Kathmandu: Nepal’s government, political brass and people have been up in arms against the new political roadmap released by India which places Kalapani, a territory claimed by Nepal, within Indian borders. India, however, has maintained its innocence.
In a public statement issued in Nepali, the Ministry of Foreign Affairs has said, “The Nepal government is very clear that Kalapani is a Nepali territory and any unilateral move to alter the border demarcation is not acceptable.”
‘Nepal govt is clear that Kalapani area belongs to us’
— Ashok ????? (@ashokpillar) November 6, 2019
The statement further states that the Nepali government is fully committed towards protecting its international borders.
The statement by the Nepali foreign ministry – which has not been yet put up on the official website and has been posted on the official Twitter handle – is understood to have arrived after much domestic pressure on the government to make its position clear on the new map.
The Prime Minister’s Foreign Affairs Adviser, Rajan Bhattarai, spoke with mediapersons on Wednesday, reiterating that Kalapani is Nepali territory. Foreign Minister Pradeep Gyawali, however, has not spoken on the issue publicly yet.
Nor has the ruling Nepal Communist Party (NCP). However, sister organisations of the ruling party mainly students’ and youth unions have taken to the streets in protest. Social media too is being flooded with criticisms of India, along with the demand that India correct the map.
Nepal’s main opposition, the Nepali Congress, and other fringe parties have also spoken against the new political map. However, Madhes-based parties have not been openly critical about it.

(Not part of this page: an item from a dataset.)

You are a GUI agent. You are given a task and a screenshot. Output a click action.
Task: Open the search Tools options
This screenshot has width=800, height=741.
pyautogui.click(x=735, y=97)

Meanwhile, MEA spokesperson Raveesh Kumar has said that the map is accurate in its depiction of the sovereign territory of India. “The new map has in no manner revised our boundary with Nepal. The boundary delineation exercise with Nepal is ongoing under the existing mechanism. We reiterate our commitment to find a solution through dialogue in the spirit of our close and friendly bilateral relations. At the same time, both countries should guard against vested interests trying to create differences between our two countries,” he has added.
Raveesh Kumar, Ministry of External Affairs (MEA) on reports of Nepal’s objection to inclusion of Kalapani as part of India in the new maps of J-K, & Ladakh: Our map accurately depicts the sovereign territory of India. The new map has in no manner revised our boundary with Nepal. pic.twitter.com/rAfLXkFRbx
— ANI (@ANI) November 7, 2019
In addition to tussle over minor issues such as management and maintenance of the pillars at the border, Nepal and India have had longstanding disputes over two major border points at Kalapani and Susta. There is also further need for construction and repair of boundary pillars. The no man’s land, too, has been encroached upon. A joint boundary group of both countries have been finalising the technical modalities in solving the issues, but progress has been slow.
On March 8, 2017, the border issue received prominence when India’s Border Security Forces killed one Govinda Gautam in Nepal’s Kanchanpur district. Nepali leaders met with Indian leaders in the aftermath of the incident and the Indian side had promised an investigation. However, no such reports have been made public yet.
As far as the border disputes of Kalapani and Susta are concerned, they remain a major agenda of every bilateral engagement but there has not been substantial progress in the matter. The latest efforts were made in 2014 when Nepal and India held a joint commission meeting led by the foreign ministers of both countries, after a hiatus of 23 years.
The commission instructed the foreign secretaries of both countries to resolve the issues but no subsequent meetings took place to address them.
In 2016, Nepal and India formed the Eminent Persons Group in order to look after the gamut of bilateral issues, including the border dispute and the Peace and Friendship Treaty of 1950.
The EPG has conducted a detailed study about the border issues between the two countries but the report which was finalised in 2018 is gathering dust.